A hybrid groundwater level prediction model using signal decomposition and optimised extreme learning machine

The estimation and prediction of groundwater levels (GWLs) are key to water resource management and directly linked to the socio-economic growth of sub-Saharan Africa. This current study proposed three novel hybrid denoised artificial intelligence (AI) GWL prediction models, namely: wavelet transform-self adaptive differential evolutionary-extreme learning machine (WT-SaDE-ELM), empirical wavelet transform-self adaptive differential evolutionary-extreme learning machine (EWT-SaDE-ELM), and variational mode decomposition-self adaptive differential evolutionary-extreme learning machine (VMD-SaDE-ELM).
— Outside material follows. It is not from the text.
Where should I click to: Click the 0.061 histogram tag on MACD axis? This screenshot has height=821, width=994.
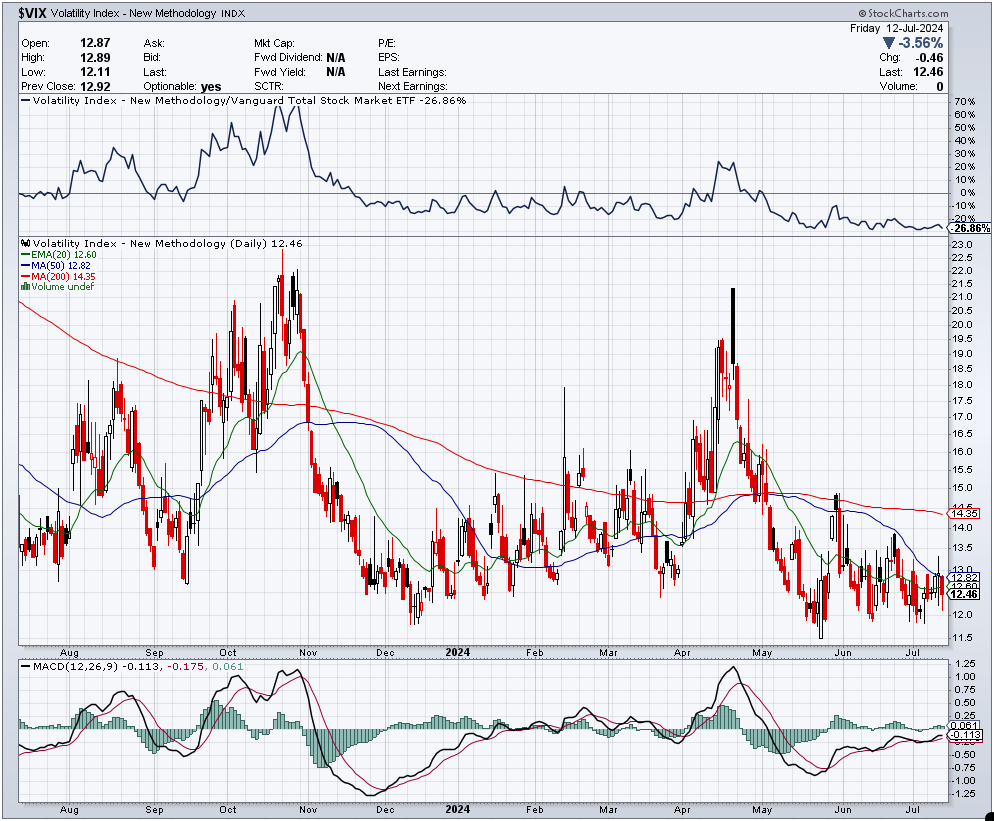pos(963,725)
First, input hydrometeorological data (rainfall, temperature and evaporation) were denoised (noise filtered) using wavelet transform (WT), empirical wavelet transform (EWT), and variational mode decomposition (VMD). The noise filtered hydrometeorological data then served as the input in the SaDE-ELM to improve GWL prediction accuracy. To verify the potency of the proposed WT-SaDE-ELM, EWT-SaDE-ELM and VMD-SaDE-ELM denoised models, the undenoised (original) hydrometeorological data was applied directly to SaDE-ELM, particle swarm optimisation-artificial neural network (PSO-ANN) and genetic algorithm-artificial neural network (GA-ANN). Statistical indicators such as root mean square error (RMSE), scatter index (SI), mean absolute error (MAE) and Bias were used to assess the model's performance. The comparative statistical analysis revealed that among all the developed models, the denoised hybrid AI models achieved the best performance in GWL prediction for all the 13 boreholes considered. Out of the thirteen (13) boreholes, the WT-SaDE-ELM achieved optimal results for six, VMD-SaDE-ELM had five whilst the EWT-SaDE-ELM had two respectively. To this end, the study has demonstrated that denoising the input parameters can improve the GWL prediction efficiency of machine learning models.